From the outset, risk management has been all about people working together to minimise the dangers of certain projects and activities. Every time we reach out and support someone else in our field, we are actually helping to minimise their risk in a minor way, and it’s from these small gestures that the concepts of risk management have come about. The methods might have evolved over the years, but the goals of protecting assets and building consistency and resilience into activities have remained the same.

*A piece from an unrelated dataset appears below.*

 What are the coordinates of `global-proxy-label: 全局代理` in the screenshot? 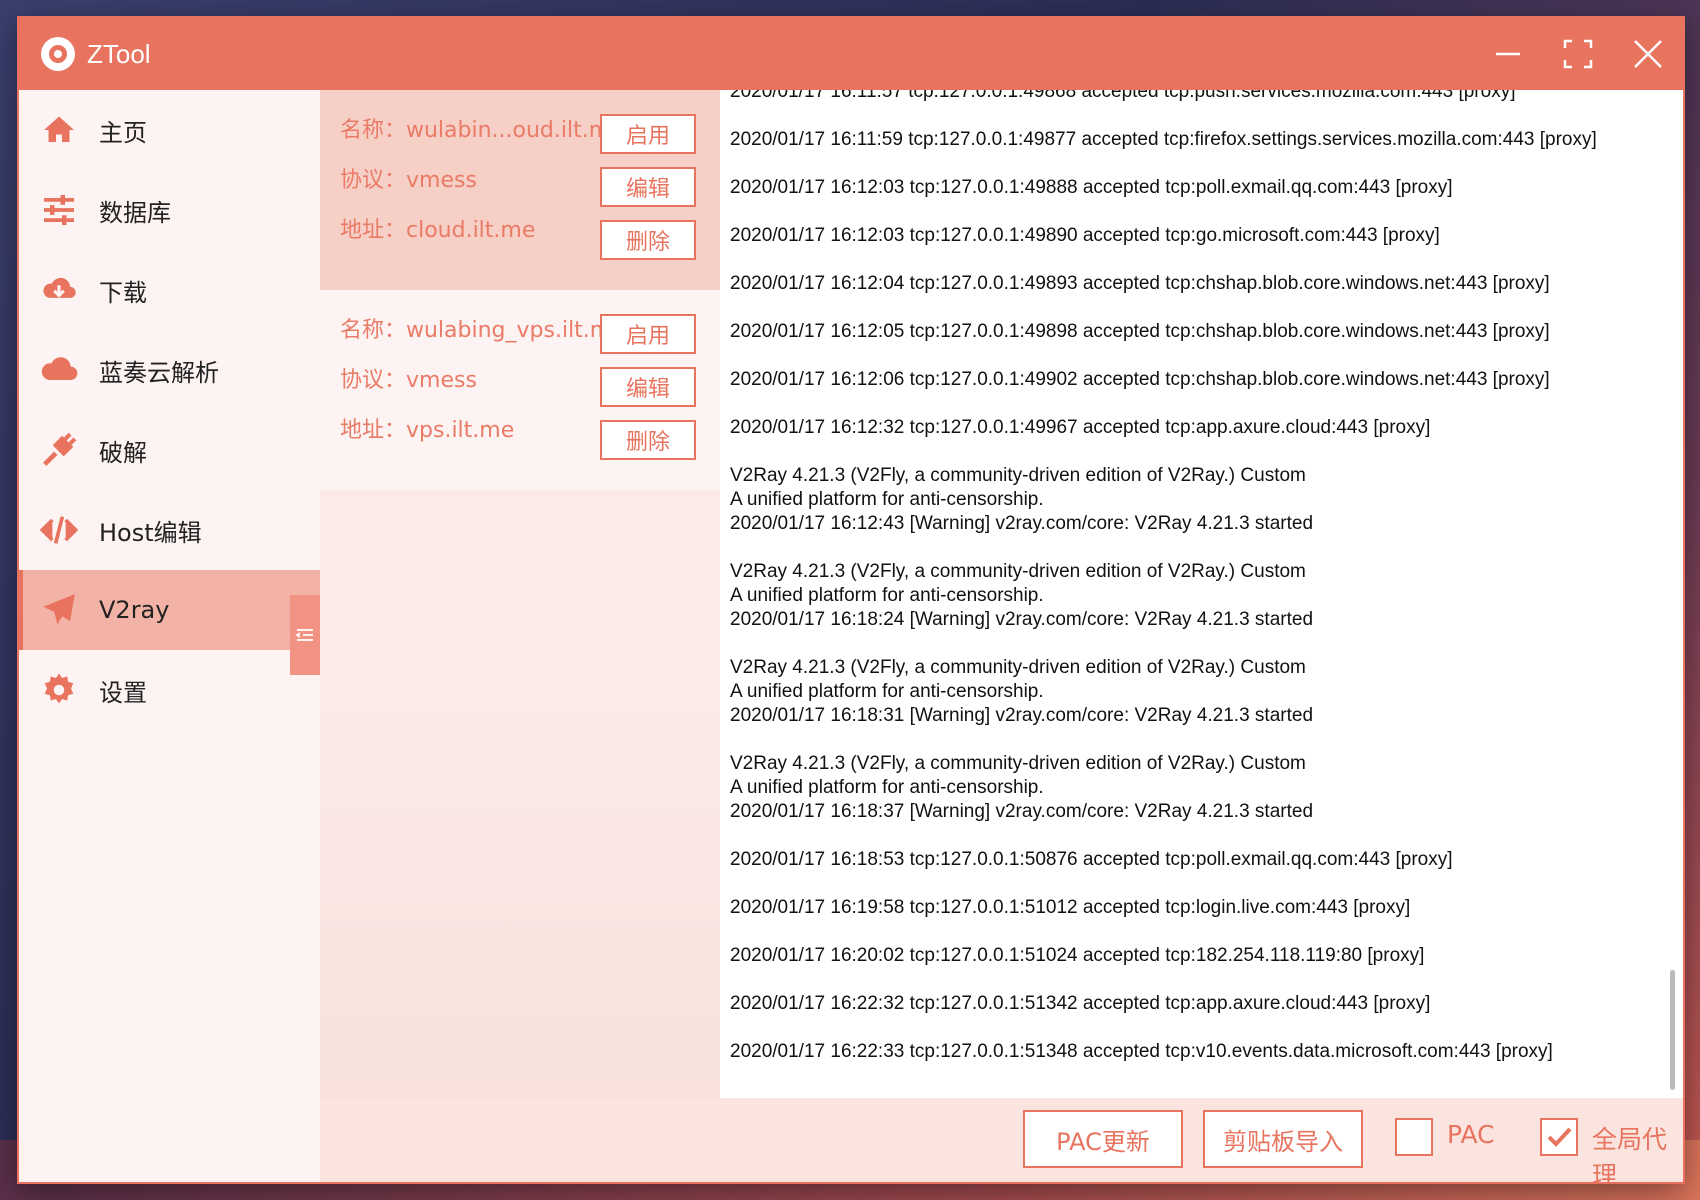 It's located at (1638, 1151).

If we cast our minds all the way back to the 17th Century and the Great Fire of London, it was this disaster that inspired insurance companies to start the first private fire brigades to help prevent anything similar from happening again. These operations grew in size and number over the following decades until in 1833 the first London-wide fire brigade was formed. This was only made possible by the independent fire brigades cooperating to protect lives and property. Even though each brigade was only assigned to protect insured properties, the nature of fire meant that more often than not brigades would be working together to protect multiple buildings threatened by a spreading fire.

Cooperation and collaboration don’t always need a focus on saving lives, they can also be gestures of goodwill between neighbours, which we see very often in farming. The agricultural industry is an expensive one when it comes to the purchase and maintenance of machinery. Splashing out on a new bit of kit for the farm isn’t an easy decision, and farming cooperatives who purchase and maintain machinery together and share their workforces overcome this issue. For the farmers involved this is a great way to manage financial risk, as they share the cost of the purchase and its maintenance between them, and this kind of collaboration generates an average saving of £40 per acre farmed. It also allows them all to improve their production through the shared use of the best new machinery. This kind of cooperation benefits the workforce too, as it allows local farm workers to maximise their earnings whilst the farmers are able to attract the best workers in their area and build more efficiency into their business.

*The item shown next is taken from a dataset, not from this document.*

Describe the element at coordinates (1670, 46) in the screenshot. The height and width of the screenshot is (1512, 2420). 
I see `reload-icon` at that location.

The digital industries also benefit from similar kinds of collaboration, but it’s slightly more “space-age” than just sharing tractors. The most common, and most necessary, collaboration in the digital working world is businesses working together to protect against cyber criminals. Cyber protection professionals from across industries are able to share methods and ideas for the improvement of their cyber security systems. These knowledge sharing agreements are encouraged by large businesses as the fight against cybercrime is recognised as one where firms will have to work together to minimise their risk. It’s in the banking sector that we’ve actually seen government support for these types of collaborations. The Banking Federation of the UAE has created specific structures between the country’s leading banks to make sure their banking system as a whole is getting safer with every passing day.

Cooperating and collaborating to minimise risk is something we encourage businesses to do. It allows every company to rethink the way they manage their risk, and to learn new methods from others in their field. The best developments come from the best operators working together for the common good, and that’s what we love to see.